Mas os olhos de Glória estavam
marejados.
-- Eu não quero esse cachorro nojento;
quero Robbie. Quero que encontre Robbie pra mim.
Seus sentimentos tornaram-se profundos
demais para serem expressos por palavras e, balbuciando, ela soltou um gemido
agudo. [...]
-- Por que você está chorando, Glória?
Robbie era só uma máquina, só uma máquina velha e asquerosa. Ele sequer estava
vivo!
-- Ele nem não era uma máquina! –
gritou Glória de maneira furiosa e antigramatical. – Era uma pessoa como eu e
você e era meu amigo.
[...].
ASIMOV, Isaac
(1920-1992). Eu, robô. Tradução: Aline Storto Pereira. São Paulo: Aleph, 2014.
p. 20-33.
Fonte: Maxi: Séries
Finais. Caderno 1. Língua Portuguesa – 7º ano. 1.ed. São Paulo: Somos Sistemas
de Ensino, 2021. Ensino Fundamental 2. p. 72-75.
Entendendo o conto:
01 – Qual a relação entre
Glória e Robbie?
A relação entre
Glória e Robbie é profunda e baseada em amizade. Robbie, um robô, é o melhor
amigo de Glória, sendo uma figura presente e companheira em sua vida.
02 – Qual a reação dos pais de
Glória em relação a Robbie?
Inicialmente, os
pais de Glória aprovam a presença de Robbie, mas com o tempo começam a se
preocupar com a influência do robô na filha e com a opinião dos vizinhos.
03 – Por que os vizinhos se
opõem à presença de Robbie?
Os vizinhos se
opõem à presença de Robbie por medo e preconceito. Eles veem o robô como uma
ameaça e temem que ele possa causar algum mal.
04 – Qual o papel do medo na
história?
O medo é um
elemento central na história, pois é ele que leva os pais de Glória a se
separarem de Robbie. O medo do desconhecido, do diferente e da tecnologia gera
uma reação de rejeição e exclusão.
05 – Qual a lição que a
história nos ensina sobre a amizade?
A história nos
ensina que a amizade pode transcender as diferenças e que a lealdade e o
companheirismo são valores importantes em qualquer relacionamento. A amizade
entre Glória e Robbie mostra que a amizade pode existir entre humanos e
máquinas.
06 – Como a história aborda o
tema da tecnologia?
A história aborda
o tema da tecnologia de forma ambígua. Por um lado, Robbie é apresentado como
um companheiro leal e inteligente, capaz de proporcionar alegria e conforto
para Glória. Por outro lado, a história mostra como a tecnologia pode gerar
medo e preconceito, e como ela pode ser utilizada para manipular as pessoas.
07 – Qual o papel da família
na história?
A família
desempenha um papel fundamental na história, pois é através das relações
familiares que os conflitos e as emoções são expressos.

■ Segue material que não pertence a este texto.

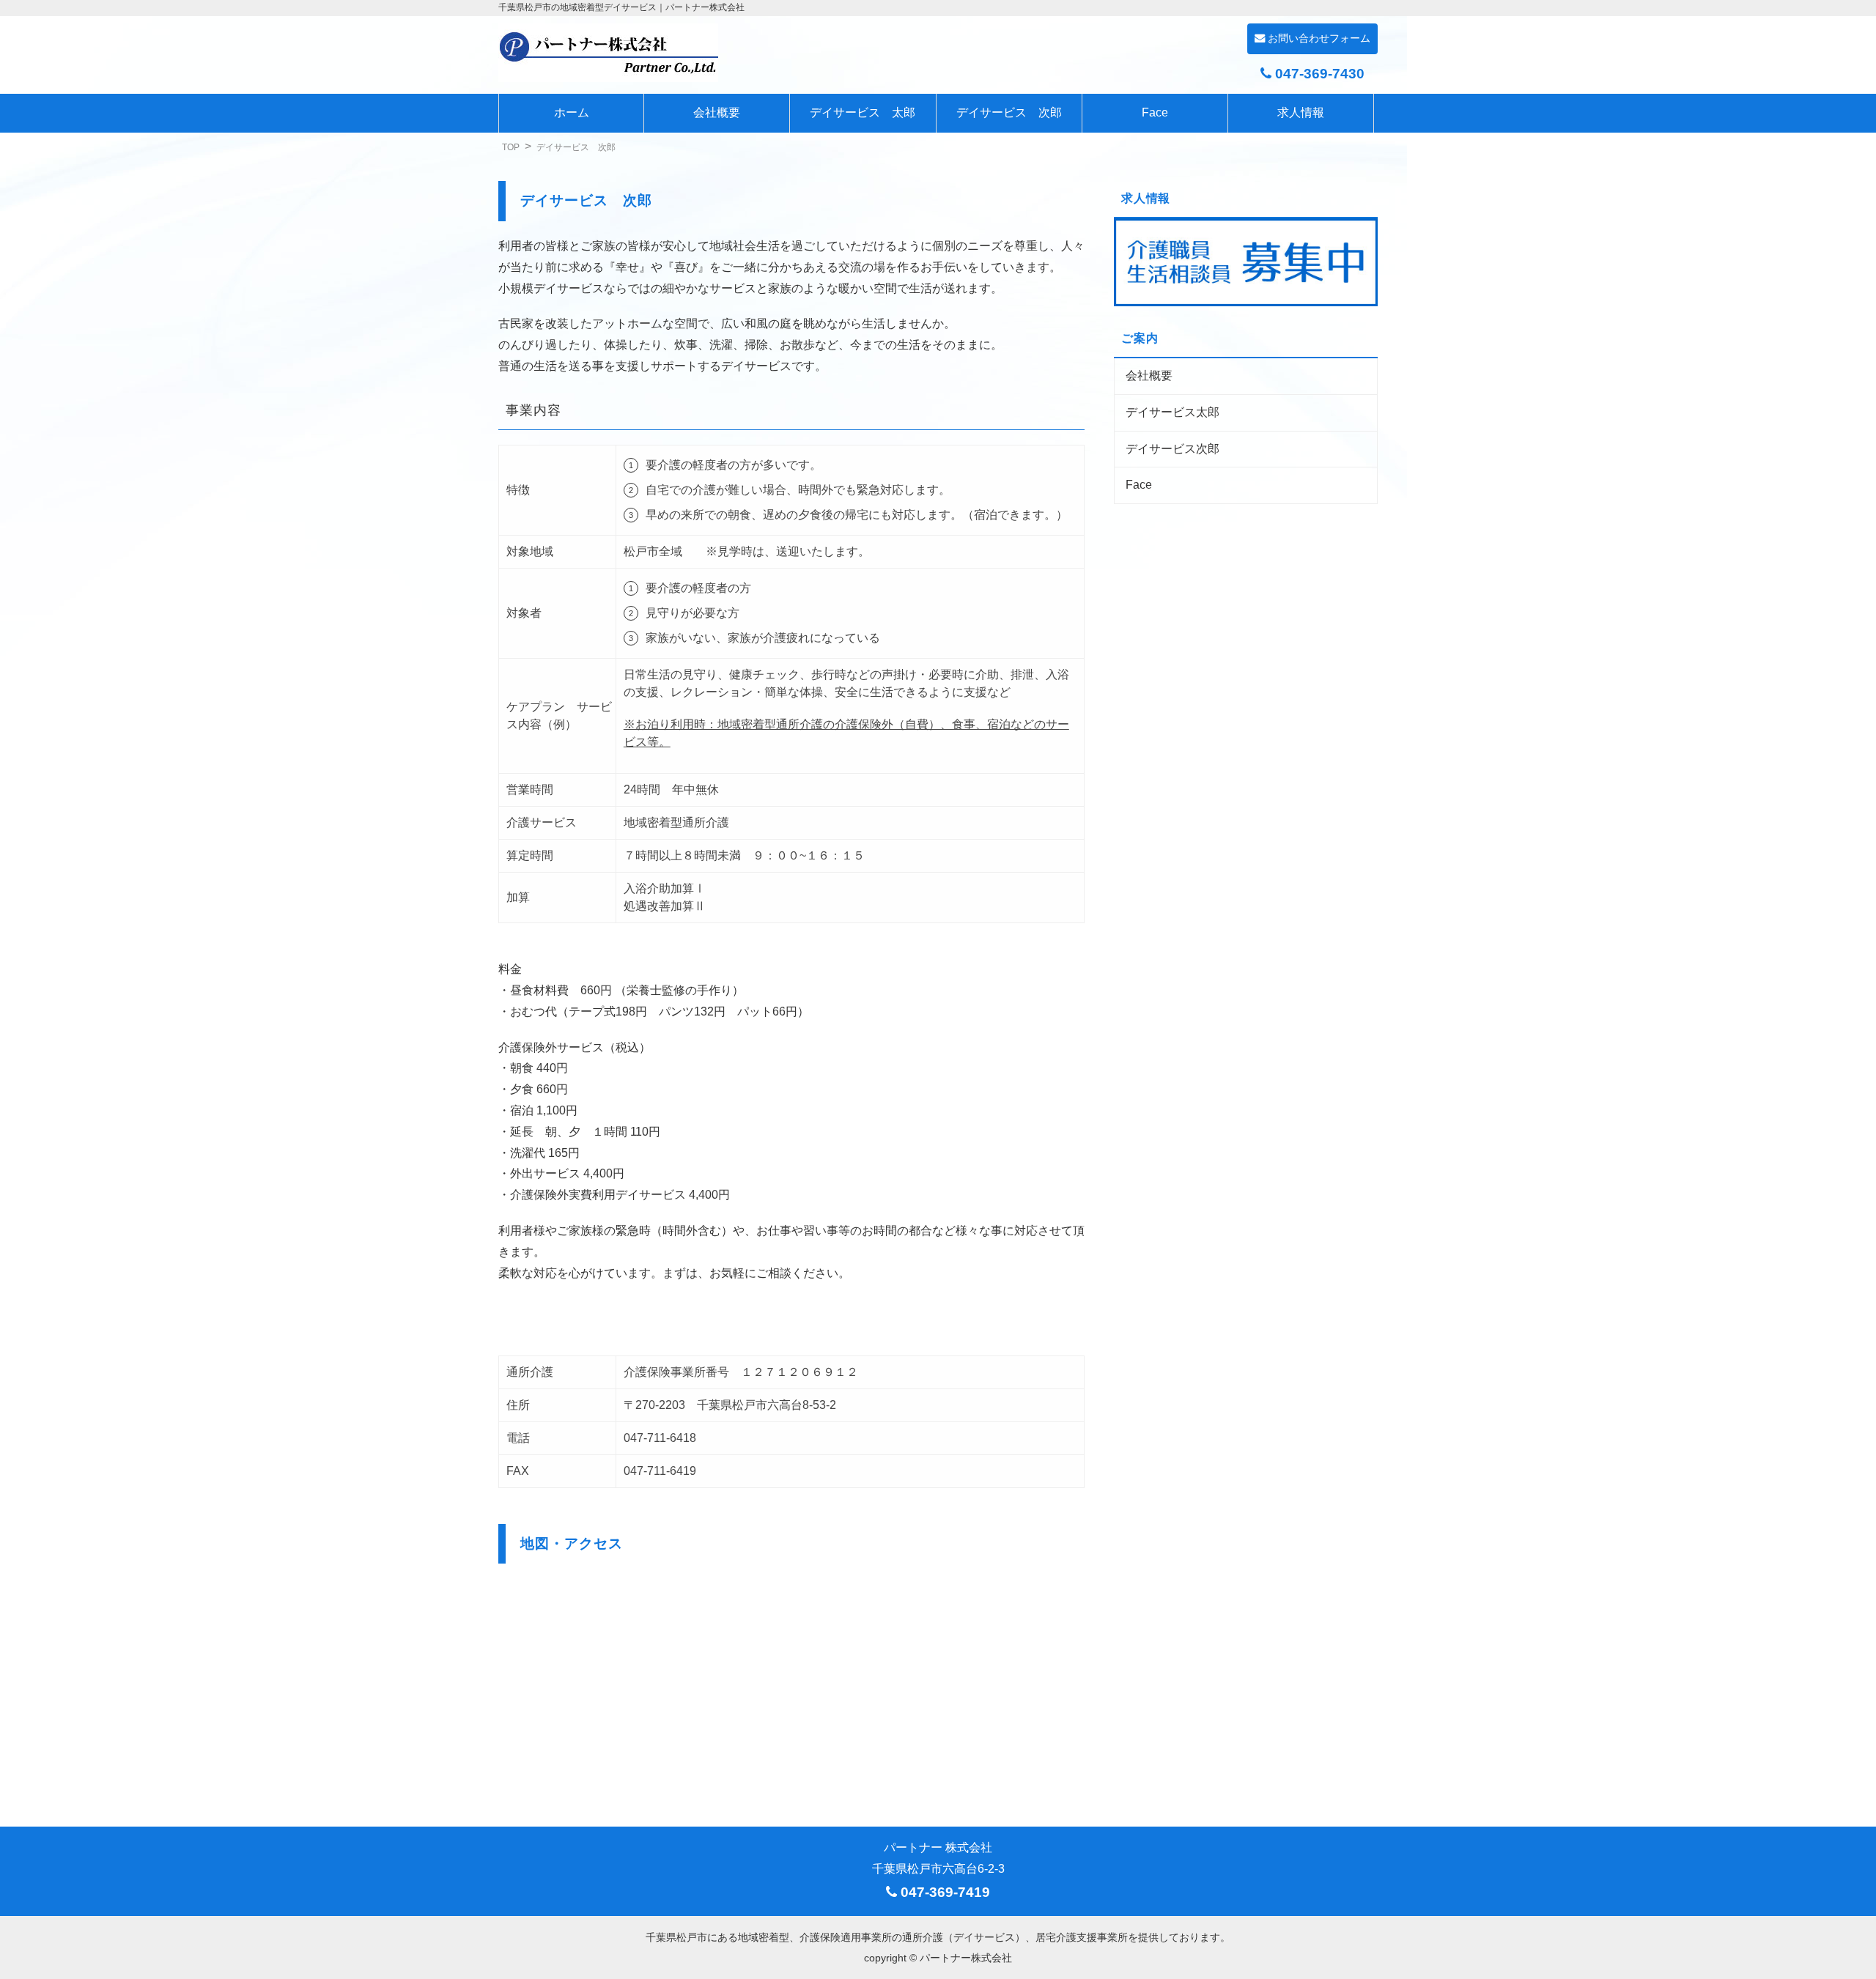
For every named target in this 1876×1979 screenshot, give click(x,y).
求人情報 (1300, 112)
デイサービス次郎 (1172, 449)
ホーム (571, 112)
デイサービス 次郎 (1009, 112)
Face (1155, 112)
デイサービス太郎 (1172, 412)
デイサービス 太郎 (862, 112)
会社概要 (716, 112)
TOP (511, 147)
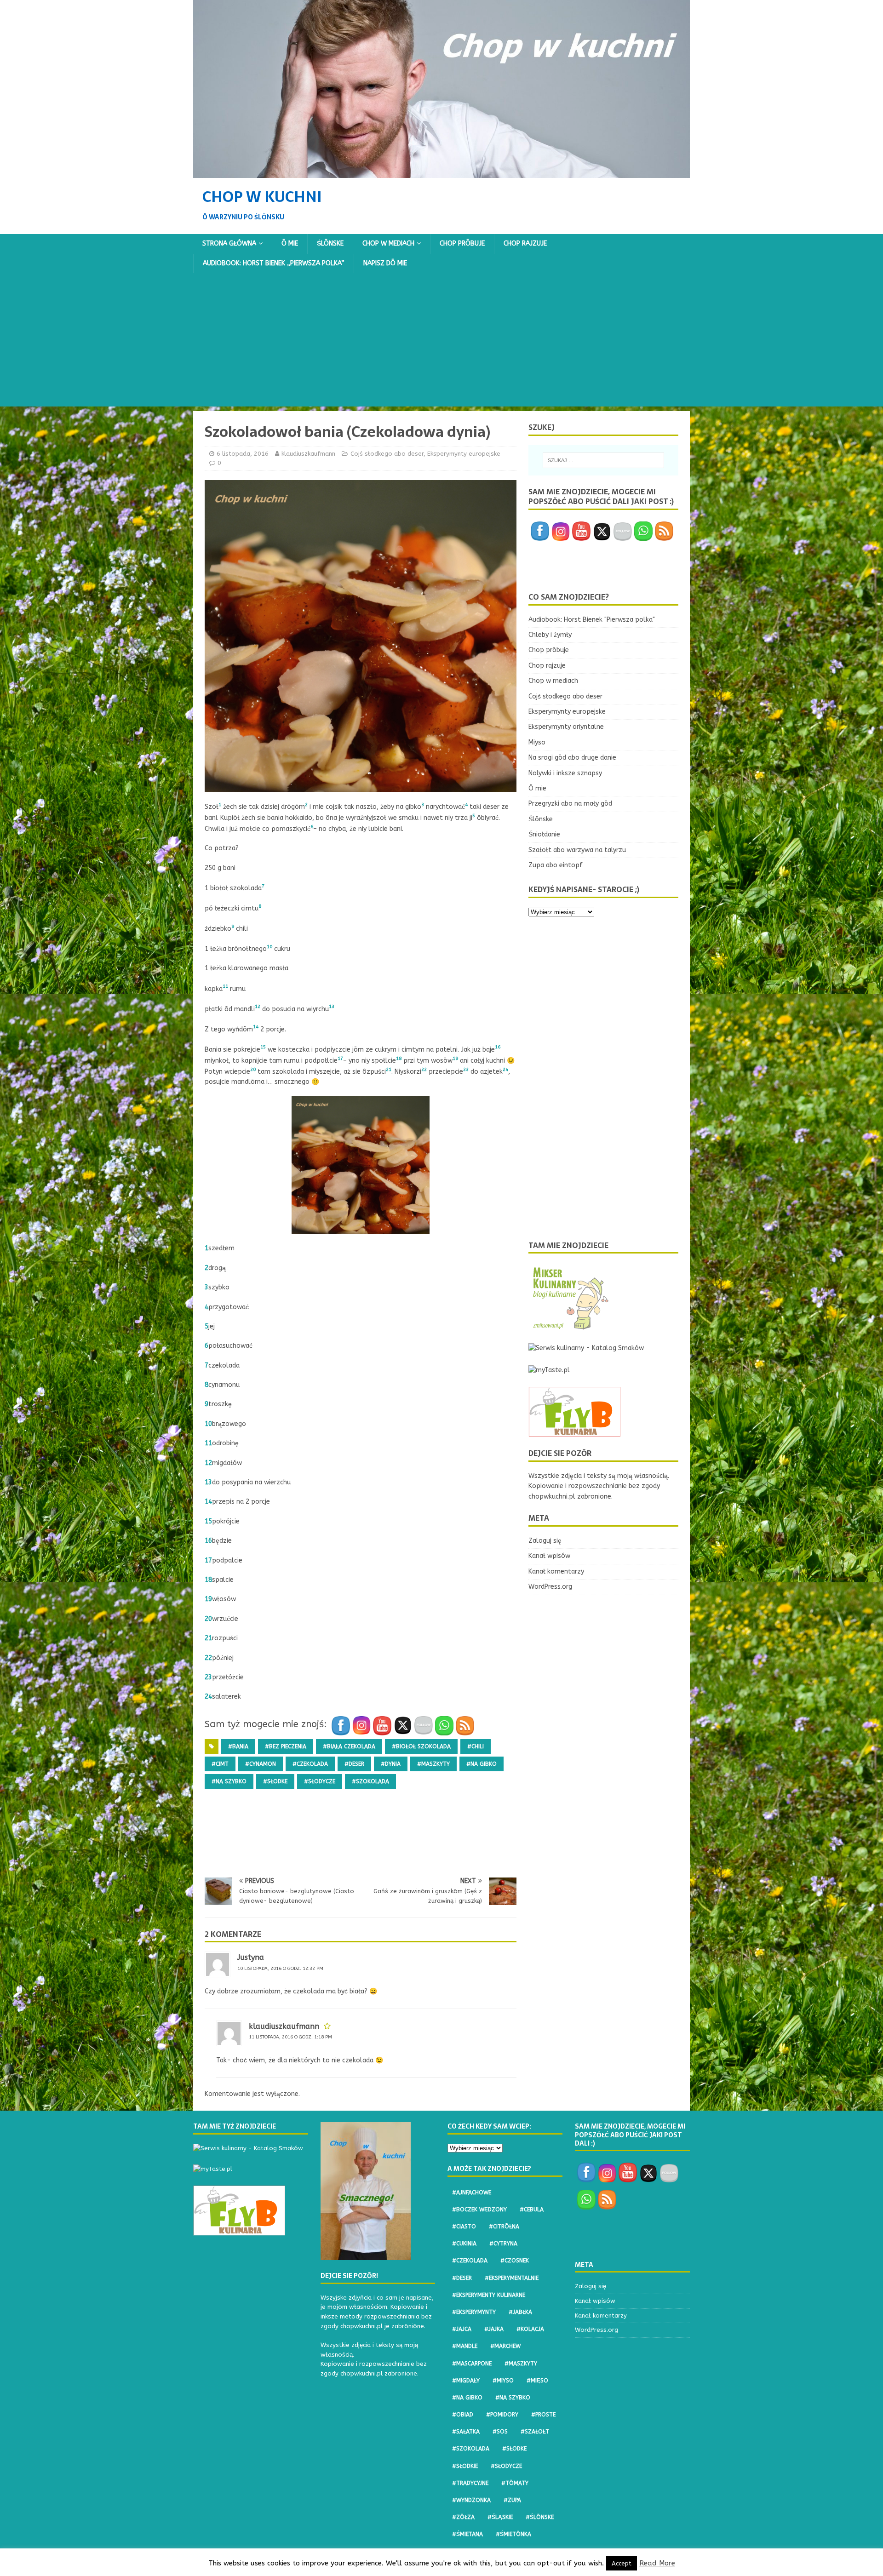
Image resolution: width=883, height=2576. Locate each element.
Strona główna (229, 243)
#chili (475, 1746)
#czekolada (310, 1764)
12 (208, 1463)
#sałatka (466, 2431)
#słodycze (319, 1781)
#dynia (391, 1764)
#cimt (220, 1764)
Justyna (250, 1957)
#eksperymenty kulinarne (488, 2295)
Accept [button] (621, 2563)
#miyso (503, 2380)
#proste (543, 2414)
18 (208, 1580)
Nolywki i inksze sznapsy (565, 773)
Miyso (536, 742)
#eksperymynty (474, 2312)
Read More (657, 2563)
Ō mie (289, 243)
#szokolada (370, 1781)
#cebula (532, 2209)
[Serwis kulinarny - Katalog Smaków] (586, 1348)
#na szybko (229, 1781)
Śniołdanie (544, 834)
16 (208, 1541)
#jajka (494, 2329)
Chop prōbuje (462, 243)
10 (208, 1424)
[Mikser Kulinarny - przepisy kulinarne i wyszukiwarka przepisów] (569, 1326)
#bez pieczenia (285, 1746)
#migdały (466, 2380)
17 (208, 1560)
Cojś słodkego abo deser (387, 453)
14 (208, 1502)
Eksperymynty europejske (463, 453)
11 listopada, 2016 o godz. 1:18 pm (290, 2037)
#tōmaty (514, 2483)
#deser (354, 1764)
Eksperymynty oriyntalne (566, 727)
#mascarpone (472, 2363)
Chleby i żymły (550, 635)
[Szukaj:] (603, 460)
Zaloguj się (545, 1541)
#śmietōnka (513, 2534)
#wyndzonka (471, 2500)
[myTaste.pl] (549, 1370)
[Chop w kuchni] (441, 172)
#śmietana (467, 2534)
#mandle (464, 2346)
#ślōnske (540, 2517)
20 (208, 1619)
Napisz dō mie (385, 263)
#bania (238, 1746)
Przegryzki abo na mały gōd (570, 803)
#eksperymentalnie (512, 2278)
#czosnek (514, 2260)
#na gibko (481, 1764)
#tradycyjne (470, 2483)
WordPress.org (550, 1587)
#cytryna (503, 2243)
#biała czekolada (349, 1746)
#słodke (275, 1781)
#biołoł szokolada (421, 1746)
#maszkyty (433, 1764)
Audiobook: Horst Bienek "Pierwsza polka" (591, 620)
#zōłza (463, 2517)
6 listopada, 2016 (243, 453)
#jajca (461, 2329)
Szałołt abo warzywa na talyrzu (577, 850)
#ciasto (464, 2226)
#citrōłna (504, 2226)
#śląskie (500, 2517)
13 (208, 1482)
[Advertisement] (441, 342)
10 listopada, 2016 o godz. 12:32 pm (280, 1968)
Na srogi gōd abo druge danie (572, 757)
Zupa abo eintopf (555, 865)
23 (208, 1677)
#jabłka (520, 2312)
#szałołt (535, 2431)
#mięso (537, 2380)
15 (208, 1521)
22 (208, 1658)
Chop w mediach (388, 243)
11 (208, 1443)
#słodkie (465, 2466)
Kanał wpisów (549, 1556)
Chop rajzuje (525, 243)
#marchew (505, 2346)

A decisão dos pais de
Glória de se separar de Robbie gera um grande sofrimento para a menina e
questiona os valores familiares.
08 – Como a história retrata a
infância?
A história retrata
a infância de forma realista, mostrando as alegrias, os medos e as angústias de
uma criança. A amizade entre Glória e Robbie é um reflexo da imaginação e da
pureza da infância.
09 – Qual a importância da
figura do robô na narrativa?
O robô Robbie é
uma figura central na narrativa, pois é através dele que são explorados temas
como amizade, lealdade, medo e preconceito. Robbie representa a inocência e a
pureza, em contraste com a complexidade e as contradições do mundo adulto.
10 – Qual a mensagem principal
da história?
A mensagem
principal da história é que a amizade é um valor universal que transcende as
diferenças e que o medo e o preconceito podem levar à perda de coisas
importantes. A história também nos convida a refletir sobre a nossa relação com
a tecnologia e a importância de valorizar os laços humanos.